New Delhi [India], May 9 : Companies that are using artificial intelligence (AI) in a focused and business-driven manner are seeing significant financial gains, with some reporting an average EBITDA uplift of 20 per cent, according to senior leaders at McKinsey.
In a recent episode of The McKinsey Podcast, McKinsey Senior Partners Kate Smaje and Rob Levin said the companies successfully scaling AI are not necessarily the ones with the biggest ambitions, but those building the right organisational capabilities to turn AI ideas into business value.
Speaking about the findings from McKinsey's updated "Rewired" framework, Smaje said, "Those 20 companies have an average EBITDA uplift of 20 per cent." She added, "For every dollar that they are spending on investment, they're getting three dollars back on average."
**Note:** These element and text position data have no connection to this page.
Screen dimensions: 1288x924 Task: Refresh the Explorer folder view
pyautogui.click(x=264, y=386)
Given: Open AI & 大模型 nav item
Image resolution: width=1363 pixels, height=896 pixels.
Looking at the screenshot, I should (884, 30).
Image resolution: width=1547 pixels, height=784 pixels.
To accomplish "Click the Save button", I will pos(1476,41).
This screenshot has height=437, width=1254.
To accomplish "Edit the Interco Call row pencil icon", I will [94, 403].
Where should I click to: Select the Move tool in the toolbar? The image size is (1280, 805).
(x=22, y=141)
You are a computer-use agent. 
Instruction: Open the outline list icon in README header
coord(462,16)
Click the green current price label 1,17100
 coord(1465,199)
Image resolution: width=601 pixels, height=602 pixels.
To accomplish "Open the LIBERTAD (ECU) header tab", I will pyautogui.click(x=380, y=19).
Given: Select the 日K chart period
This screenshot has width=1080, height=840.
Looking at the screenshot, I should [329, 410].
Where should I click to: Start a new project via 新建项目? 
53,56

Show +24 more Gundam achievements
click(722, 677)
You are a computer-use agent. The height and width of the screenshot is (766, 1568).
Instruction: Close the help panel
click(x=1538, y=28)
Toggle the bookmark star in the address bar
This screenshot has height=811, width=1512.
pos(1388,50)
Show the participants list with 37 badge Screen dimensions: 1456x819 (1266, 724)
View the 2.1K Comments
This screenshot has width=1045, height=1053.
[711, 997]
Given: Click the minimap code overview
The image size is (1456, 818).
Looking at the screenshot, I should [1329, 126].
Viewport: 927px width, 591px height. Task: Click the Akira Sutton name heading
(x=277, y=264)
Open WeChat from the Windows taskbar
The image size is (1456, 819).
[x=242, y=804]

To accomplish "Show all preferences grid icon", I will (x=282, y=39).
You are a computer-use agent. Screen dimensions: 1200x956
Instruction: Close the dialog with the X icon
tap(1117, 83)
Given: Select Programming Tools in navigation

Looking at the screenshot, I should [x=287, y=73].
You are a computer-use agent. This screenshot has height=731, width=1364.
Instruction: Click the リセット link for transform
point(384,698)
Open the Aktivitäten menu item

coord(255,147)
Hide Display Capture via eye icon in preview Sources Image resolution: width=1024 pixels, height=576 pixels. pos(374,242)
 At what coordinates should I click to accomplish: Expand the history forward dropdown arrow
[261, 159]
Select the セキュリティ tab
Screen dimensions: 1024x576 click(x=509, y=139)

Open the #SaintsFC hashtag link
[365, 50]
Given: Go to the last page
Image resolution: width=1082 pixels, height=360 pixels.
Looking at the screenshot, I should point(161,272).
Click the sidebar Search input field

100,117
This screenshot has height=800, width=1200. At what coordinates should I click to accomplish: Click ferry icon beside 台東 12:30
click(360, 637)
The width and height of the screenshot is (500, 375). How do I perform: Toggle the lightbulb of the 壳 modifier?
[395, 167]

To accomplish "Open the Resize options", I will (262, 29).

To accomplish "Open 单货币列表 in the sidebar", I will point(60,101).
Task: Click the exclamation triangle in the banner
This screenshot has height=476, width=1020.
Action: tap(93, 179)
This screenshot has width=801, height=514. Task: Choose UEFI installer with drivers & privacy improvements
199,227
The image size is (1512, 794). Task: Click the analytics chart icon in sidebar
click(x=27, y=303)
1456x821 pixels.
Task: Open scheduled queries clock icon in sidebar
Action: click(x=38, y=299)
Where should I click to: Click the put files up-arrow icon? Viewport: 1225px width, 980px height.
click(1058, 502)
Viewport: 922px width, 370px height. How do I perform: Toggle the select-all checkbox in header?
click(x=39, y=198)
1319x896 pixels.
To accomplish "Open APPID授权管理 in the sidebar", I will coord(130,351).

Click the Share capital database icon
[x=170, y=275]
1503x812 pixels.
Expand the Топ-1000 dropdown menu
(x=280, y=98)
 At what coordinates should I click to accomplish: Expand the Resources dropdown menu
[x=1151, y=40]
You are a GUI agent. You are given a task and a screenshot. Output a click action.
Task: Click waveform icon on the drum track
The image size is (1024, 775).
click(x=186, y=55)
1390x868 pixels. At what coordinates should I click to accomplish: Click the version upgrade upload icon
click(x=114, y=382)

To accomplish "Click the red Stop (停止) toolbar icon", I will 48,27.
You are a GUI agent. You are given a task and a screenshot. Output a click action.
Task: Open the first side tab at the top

According to the discussion, the companies seeing the best results are focusing on a small number of high-impact areas instead of spreading AI projects across the organisation.
"Two-thirds of the cohort were able to do this with three or fewer focus areas for their transformations," Smaje said. "They're not papering AI everywhere across the organisation. They're being incredibly focused on where they point their resources."
The podcast highlighted that the next phase of AI adoption is shifting from simple automation towards "agentic AI," which can automate entire workflows and processes. Levin said companies that invested early in digital and AI capabilities are now better positioned to benefit from generative and agentic AI technologies.
"The companies that have built these capabilities in AI 1.0 have succeeded far more as we've gotten into AI 2.0 than companies that haven't," Levin said.
He pointed to mining company Freeport-McMoRan as an example, saying the company first created a digital twin for its copper concentrator operations and later expanded AI applications into other business areas to generate additional value.
The discussion also stressed that AI transformation is increasingly becoming a people-led and business-led exercise rather than just a technology project.
"Every AI transformation at its heart is a people transformation. That is truer today than it has ever been," Smaje said.
She added that business leaders, finance heads and HR teams all need to play a central role in AI adoption, saying, "Long gone are the days when you could delegate this to the technology function and hope for a good outcome."
Levin said many companies fail because they treat AI projects as isolated technology initiatives instead of redesigning workflows and operations from end to end.
"One of the first things businesses miss is that these AI transformations need to be entirely business-led," he said.
The podcast also highlighted how AI is changing software development itself. Levin said advances in AI-assisted coding are dramatically increasing productivity.
"There is this 20 times software development productivity," he said, adding that AI is "collapsing this model of the 'two-pizza team' of around eight people, to two people."
Smaje said companies successfully using AI are operating at a much faster pace than peers, particularly in turning decisions into action.
"Their latency from insight to decision, and from decision to action, starts to look different," she said. "This isn't digital transformation for transformation's sake or AI transformation for its own sake. It's about outcompeting."
The podcast conversation was adapted from McKinsey's webinar series and focused on how businesses can scale AI adoption while delivering measurable financial outcomes.